Falcone aveva affrontato con determinazione la mafia militare, ma aveva anche già
capito che la mafia, dedicandosi a fondo ai reinvestimenti diffusi e al riciclaggio
delle somme lucrate con le attività criminali, stava cambiando profondamente pelle.
Ed è questa la strada che da allora la mafia ha, incontrastata, imboccato e sviluppato.
Si è così estesa nel paese, ha intrecciato attività insospettabili, ha fatto affari,
insomma ha trovato sempre nuove coperture e di fatto ha cambiato pelle. Ma noi, per
anni, nonostante le intuizioni e gli allarmi di Falcone, l’abbiamo lasciata crescere,
non dico indisturbata, ma quasi. Abbiamo preferito, come organizzazione dello Stato,
non aggiornare a fondo il nostro scenario che ci induceva a contrastare soprattutto
se non esclusivamente la mafia militare, senza troppo impegnarci contro la mafia finanziaria.
Per anni, è vero, la componente finanziaria è stata sottoposta a quella militare.
Ma dopo la sconfitta dei corleonesi, molto è cambiato: hanno raggiunto i vertici uomini
non più selezionati con i vecchi criteri esclusivamente criminali. Sono emersi laureati,
liberi professionisti, come medici, architetti e così via. Anche il rapporto con i
politici è cambiato. Non si è trattato più di contatti funzionali solo al raggiungimento
di singoli obiettivi. Credo che la maggiore presentabilità dei nuovi esponenti di
Cosa Nostra abbia reso possibili rapporti più costanti, frequentazioni maggiori tra
esponenti politici e laureati di Cosa Nostra.
Insomma, di fronte a questo cambiamento sostanziale e organizzativo della criminalità
organizzata, ci siamo ritrovati privi di leggi aggiornate per garantire un contrasto
efficace contro quella mafia che, come aveva lucidamente anticipato e intuito Falcone,
era entrata in Borsa. Né leggi aggiornate, né un numero adeguato di uomini per una
repressione ben mirata sul piano finanziario, né una sempre maggiore preparazione
specifica per riuscire a seguire il volteggio internazionale dei capitali sporchi
alla ricerca di una indispensabile purificazione.

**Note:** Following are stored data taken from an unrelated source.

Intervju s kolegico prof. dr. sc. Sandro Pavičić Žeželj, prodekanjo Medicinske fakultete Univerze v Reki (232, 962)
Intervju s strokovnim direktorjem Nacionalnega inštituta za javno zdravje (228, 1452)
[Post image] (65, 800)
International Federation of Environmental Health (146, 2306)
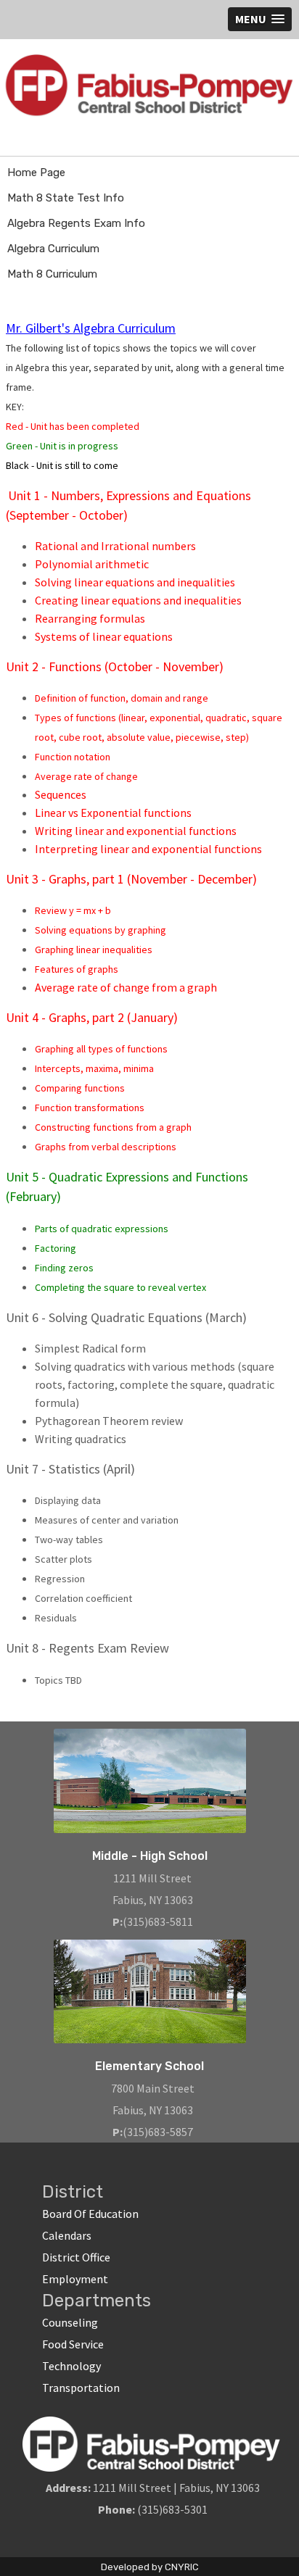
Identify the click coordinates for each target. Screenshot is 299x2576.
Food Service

Almeno da questo punto di vista, i venti anni dall’omicidio Falcone sono trascorsi
inutilmente. Dal punto di vista nostro, cioè dello Stato che non intende proprio venir
meno ai suoi doveri di contrasto in nome della legalità.
Gian Carlo CaselliSono anni che non ci confrontiamo, ma condivido buona parte della tua riflessione.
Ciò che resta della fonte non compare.